Re: [HACKERS] Transactions involving multiple postgres foreign servers

From: Masahiko Sawada <sawada(dot)mshk(at)gmail(dot)com>
To: "Tsunakawa, Takayuki" <tsunakawa(dot)takay(at)jp(dot)fujitsu(dot)com>
Cc: Robert Haas <robertmhaas(at)gmail(dot)com>, Ashutosh Bapat <ashutosh(dot)bapat(at)enterprisedb(dot)com>, Antonin Houska <ah(at)cybertec(dot)at>, PostgreSQL-development <pgsql-hackers(at)postgresql(dot)org>
Subject: Re: [HACKERS] Transactions involving multiple postgres foreign servers
Date: 2018-05-22 07:41:44
Message-ID: CAD21AoCZxX6qKC3yHZTCbn14i03mGZf47d5qdA22LyvnmDthOA@mail.gmail.com
Views: Raw Message | Whole Thread | Download mbox | Resend email
Thread:
Lists: pgsql-hackers

On Mon, May 21, 2018 at 10:42 AM, Tsunakawa, Takayuki
<tsunakawa(dot)takay(at)jp(dot)fujitsu(dot)com> wrote:
> From: Masahiko Sawada [mailto:sawada(dot)mshk(at)gmail(dot)com]
>> Regarding to API design, should we use 2PC for a distributed
>> transaction if both two or more 2PC-capable foreign servers and
>> 2PC-non-capable foreign server are involved with it? Or should we end
>> up with an error? the 2PC-non-capable server might be either that has
>> 2PC functionality but just disables it or that doesn't have it.
>
>>but I think we also could take
>> the latter way because it doesn't make sense for user even if the
>> transaction commit atomically among not all participants.
>
> I'm for the latter. That is, COMMIT or PREPARE TRANSACTION statement issued from an application reports an error.

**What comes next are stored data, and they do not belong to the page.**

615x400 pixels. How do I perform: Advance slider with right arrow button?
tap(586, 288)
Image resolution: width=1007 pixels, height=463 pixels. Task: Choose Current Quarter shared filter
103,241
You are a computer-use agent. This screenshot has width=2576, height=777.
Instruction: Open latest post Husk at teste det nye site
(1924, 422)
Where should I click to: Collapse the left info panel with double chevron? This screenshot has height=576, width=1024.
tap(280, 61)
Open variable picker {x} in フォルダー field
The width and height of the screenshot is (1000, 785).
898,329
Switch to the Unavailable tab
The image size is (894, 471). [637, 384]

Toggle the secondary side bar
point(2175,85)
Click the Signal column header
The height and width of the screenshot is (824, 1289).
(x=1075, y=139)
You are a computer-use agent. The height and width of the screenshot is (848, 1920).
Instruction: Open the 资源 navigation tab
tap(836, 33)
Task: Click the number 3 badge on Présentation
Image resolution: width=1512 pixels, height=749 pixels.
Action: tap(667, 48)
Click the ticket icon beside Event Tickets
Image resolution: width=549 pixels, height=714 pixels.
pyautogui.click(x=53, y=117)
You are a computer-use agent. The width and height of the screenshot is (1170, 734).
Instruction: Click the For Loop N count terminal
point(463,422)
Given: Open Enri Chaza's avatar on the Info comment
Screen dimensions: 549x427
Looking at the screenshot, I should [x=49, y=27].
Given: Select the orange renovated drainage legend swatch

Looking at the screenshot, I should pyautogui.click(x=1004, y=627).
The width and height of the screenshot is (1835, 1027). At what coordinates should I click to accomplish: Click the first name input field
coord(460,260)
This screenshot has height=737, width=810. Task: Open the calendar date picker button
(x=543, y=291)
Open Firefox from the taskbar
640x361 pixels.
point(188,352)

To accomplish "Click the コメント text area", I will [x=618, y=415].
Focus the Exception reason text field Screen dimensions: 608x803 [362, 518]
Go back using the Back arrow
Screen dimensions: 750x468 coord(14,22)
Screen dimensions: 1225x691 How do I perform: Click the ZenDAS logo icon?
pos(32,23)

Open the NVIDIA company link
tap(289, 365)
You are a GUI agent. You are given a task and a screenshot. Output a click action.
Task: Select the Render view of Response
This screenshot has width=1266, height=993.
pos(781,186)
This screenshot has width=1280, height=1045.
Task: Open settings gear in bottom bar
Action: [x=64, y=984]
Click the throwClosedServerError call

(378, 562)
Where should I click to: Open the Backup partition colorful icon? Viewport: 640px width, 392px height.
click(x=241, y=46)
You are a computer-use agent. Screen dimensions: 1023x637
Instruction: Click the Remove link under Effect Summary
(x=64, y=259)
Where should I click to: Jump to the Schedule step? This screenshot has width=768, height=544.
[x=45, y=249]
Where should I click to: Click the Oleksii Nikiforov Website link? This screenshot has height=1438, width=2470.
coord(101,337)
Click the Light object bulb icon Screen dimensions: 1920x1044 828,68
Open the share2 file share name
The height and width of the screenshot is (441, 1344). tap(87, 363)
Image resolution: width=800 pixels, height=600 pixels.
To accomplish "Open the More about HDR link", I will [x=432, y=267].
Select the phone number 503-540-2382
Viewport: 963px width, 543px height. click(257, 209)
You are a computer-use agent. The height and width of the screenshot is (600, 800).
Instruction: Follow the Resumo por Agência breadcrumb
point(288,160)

I'm not sure that we should end up with an error in such case, but if
we want then we can raise an error when the transaction tries to
modify 2PC-non-capable server after modified 2PC-capable server.

> DBMS, particularly relational DBMS (, and even more particularly Postgres?) places high value on data correctness. So I think transaction atomicity should be preserved, at least by default. If we preferred updatability and performance to data correctness, why don't we change the default value of synchronous_commit to off in favor of performance? On the other hand, if we want to allow 1PC commit when not all FDWs support 2PC, we can add a new GUC parameter like "allow_nonatomic_commit = on", just like synchronous_commit and fsync trade-offs data correctness and performance.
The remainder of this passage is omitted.